2. We congratulate the African Union on their work to resolve the Darfur crisis. We call on the rebel groups in Darfur and the Sudanese Government to respect scrupulously the cease-fire agreement and to negotiate constructively to reach a full political agreement in the African Union-led talks in Abuja. There is no alternative forum for resolution of this conflict. We welcome the signature of the Declaration of Principles by the parties on 5 July. This is an important first step. Without a political resolution the humanitarian crisis will continue, and lasting peace and security will remain beyond reach. Ending impunity for the terrible crimes committed in Darfur is crucial. We call on the Government of Sudan and all other parties to comply with UNSCR 1593 which calls for co-operation with the International Criminal Court; to apprehend and bring to justice those responsible for violations of human rights; and to disarm the Janjaweed and other militias.

3. The African Union is playing a vital role in enhancing security on the ground, protecting civilians, allowing the humanitarian response to function and giving the political talks a chance of success. The troops are having a positive impact. The number of clashes between rebels and Government forces have diminished, and the expansion of the force will help further to improve security. African leaders are giving political direction. G8 members are heavily engaged in supporting the African Union mission and have so far committed $460m. We are working closely together, including through the European Union and NATO, to provide urgently the support and resources that the African Union requires in order to reach full deployment by the end of September.

4. A year ago, the humanitarian response in Darfur was only beginning. It is now, in most parts, an effective operation, though it is still not able to reach all of those in need. We call on the Government of Sudan and rebels to ensure that the vital work of the humanitarian agencies can continue and expand, unimpeded, and without fear of harassment so that the people can return to their homes and resume their normal lives. G8 members have already committed almost $3.5bn over the next three years for Sudan. But gaps still exist. So we today call for renewed efforts by the international community to fill those gaps and to sustain funding while needs remain in the coming years - and we urge donors to fulfil promptly commitments made at the Oslo Donor's Conference in April 2005.

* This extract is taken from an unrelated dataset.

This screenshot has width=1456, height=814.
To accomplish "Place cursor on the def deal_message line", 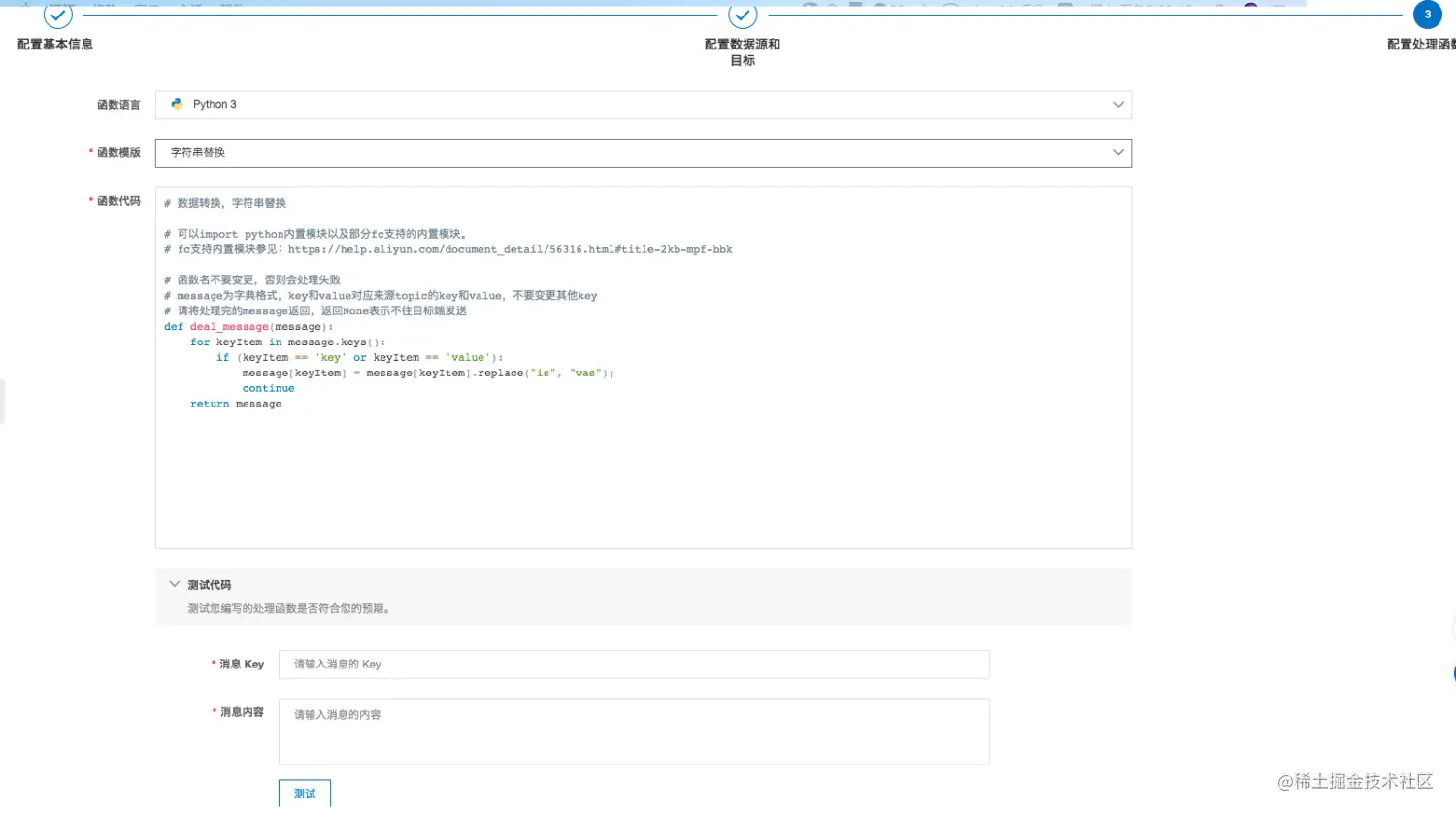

5. Following the signature of the Comprehensive Peace Agreement, Sudan is now at a critical juncture. The work of the UN Mission is vital and has our full support. We are committed to supporting the Sudanese people as they implement this agreement, and establish a more transparent and democratic system of government. We welcome tomorrow's inauguration of the new Presidency in Sudan, and urge it to make Sudan the peaceful, prosperous and democratic place that its people deserve.